O CARRASCO: Juiz da causa, Moraes é indicado por acusado para depor como vítima

Alexandre de Moraes, do Supremo Tribunal Federal (STF), relator da denúncia sobre suposto plano de golpe de Estado que envolveria seu próprio assassinato, foi indicado por um dos acusados para depor no processo enquanto vítima.

O pedido foi feito pela defesa do tenente-coronel Rodrigo Bezerra de Azevedo, um dos “kids pretos” acusados de participar da operação que teria mirado a residência funcional do ministro.

O regimento interno do STF atribuiu ao relator do processo – no caso, o próprio Moraes –, a função de dirigir perguntas às testemunhas, inclusive à vítima. Em alguns casos, o regimento permite que o relator convoque outro juiz para exercer a função. No entanto, nos procedimentos de investigação do suposto plano de seu assassinato, Moraes tem chamado a atenção por conduzir interrogatórios pessoalmente, como, de forma controversa, na delação do tenente-coronel Mauro Cid, ex-ajudante de ordens do ex-presidente Jair Bolsonaro (PL).

Lei exige depoimento da vítima, argumenta defesa

Ao indicarem Moraes como testemunha, os advogados de Azevedo garantiram que não se tratava de provocação ao ministro: “Tal providência é indispensável para a observância do disposto no artigo 400 do Código de Processo Penal”. A referência era a um artigo que estabelece que a vítima do crime será ouvida na audiência de instrução.

À Gazeta do Povo, o advogado do tenente-coronel, Jeffrey Chiquini, justificou: “Nós apenas corrigimos uma deficiência processual que estava havendo”. Segundo o defensor, o ministro não tinha dado depoimento até agora, embora fosse vítima citada 43 vezes no texto da denúncia que resultou das investigações.

O advogado criminalista Gabriel Duda Deveikis corrobora a posição de Chiquini e salienta que a vítima é ouvida nos processos criminais “em quase 100% dos casos”. Segundo ele, esse elemento é considerado “muito importante” para a formação do convencimento do juiz.

No entanto, no caso concreto, Deveikis afirma ser “impossível operacionalizar” a ideia de o próprio juiz ser ouvido como vítima ou testemunha.
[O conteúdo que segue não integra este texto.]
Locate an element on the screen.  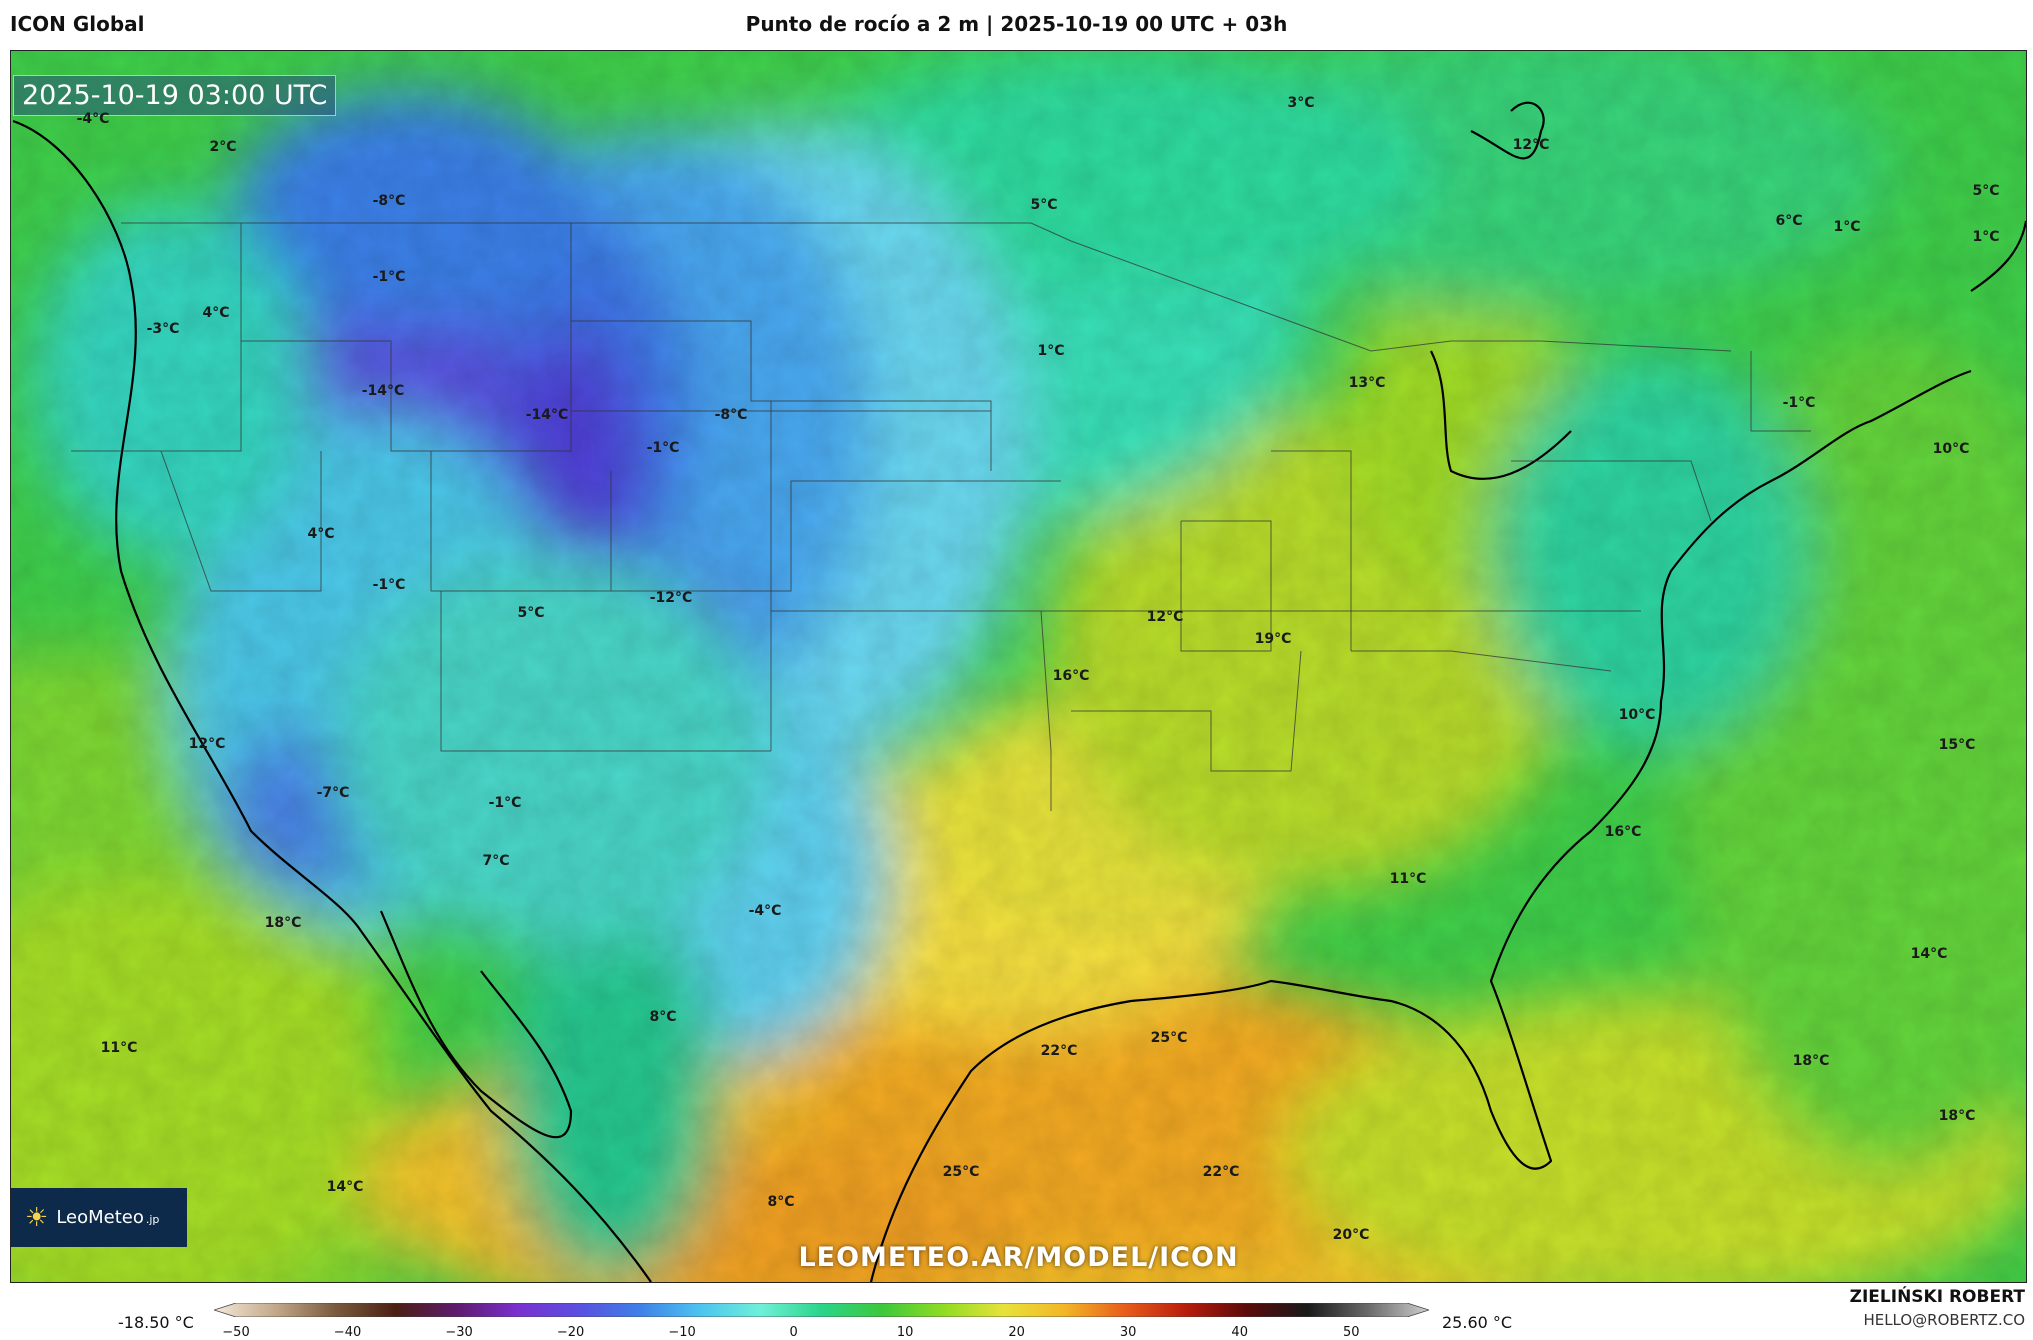
temperature-label: 13°C is located at coordinates (1367, 383).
Para o criminalista, um juiz que se deparar com um pedido do gênero deve se declarar impedido de atuar na causa, porque a lei proíbe um juiz de ocupar múltiplas posições no mesmo processo: “Ou ele é uma coisa, ou é outra”.  

Juristas questionam imparcialidade de Moraes

Foi justamente essa a alegação do ex-presidente Jair Bolsonaro,  também acusado, ao pedir que o ministro Moraes fosse considerado impedido de julgar o caso, justamente por figurar como vítima. No entanto, o pedido foi negado pelo STF em dezembro.
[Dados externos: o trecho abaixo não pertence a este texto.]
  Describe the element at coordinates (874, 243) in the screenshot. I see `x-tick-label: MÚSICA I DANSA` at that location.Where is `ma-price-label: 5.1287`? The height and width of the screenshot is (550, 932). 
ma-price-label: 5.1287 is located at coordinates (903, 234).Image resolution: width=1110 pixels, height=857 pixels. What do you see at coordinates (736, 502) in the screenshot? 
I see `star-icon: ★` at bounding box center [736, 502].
Na explicação do professor de direito processual penal Rodrigo Chemim, o STF tem argumentado nesses casos que “o crime atinge a coletividade, não uma vítima individualizada”.

O tenente-coronel Azevedo é acusado, entre outros crimes, de tentativa de golpe de Estado, listado no Código Penal entre os “crimes contra o Estado Democrático de Direito”. 

O professor Chemim, no entanto, discorda da tese e argumenta que ela poderia ser invocada para qualquer outro crime. Segundo o professor, juridicamente, “o Estado é sujeito passivo de todos os crimes”, mesmo os do dia a dia, como furtos.

Chemim explica que é justamente por ser considerado vítima que o Estado tem o direito de processar quem pratica os crimes – sem que o indivíduo diretamente prejudicado também deixe de ser considerado vítima, inclusive para ser ouvido em audiência.

Além de proibir que o juiz atue em processo no qual é vítima, o artigo 252 do Código de Processo Penal também traz proibição separada de que o juiz atue quando tiver servido como testemunha – o que poderá ser o caso, se o ministro aceitar o pedido apresentado pela defesa do tenente-coronel Azevedo.

Até o momento, o STF não foi chamado a se pronunciar sobre eventual impedimento de Moraes para julgar processo em que tenha deposto como testemunha.

No entanto, Chiquini, advogado do militar, disse à revista Oeste que considerava como cenário mais provável Moraes invocar a tese anterior do STF para se recusar a depor. Nesse caso, especula o advogado, o ministro alegaria que a vítima do suposto plano de homicídio não era ele, e sim o Estado Democrático de Direito.

Crítico à possível tese, o advogado diz que, se ela prevalecer, Moraes estará se colocando não só como “vítima, testemunha, investigador, juiz, [mas] se tornará também o Estado”.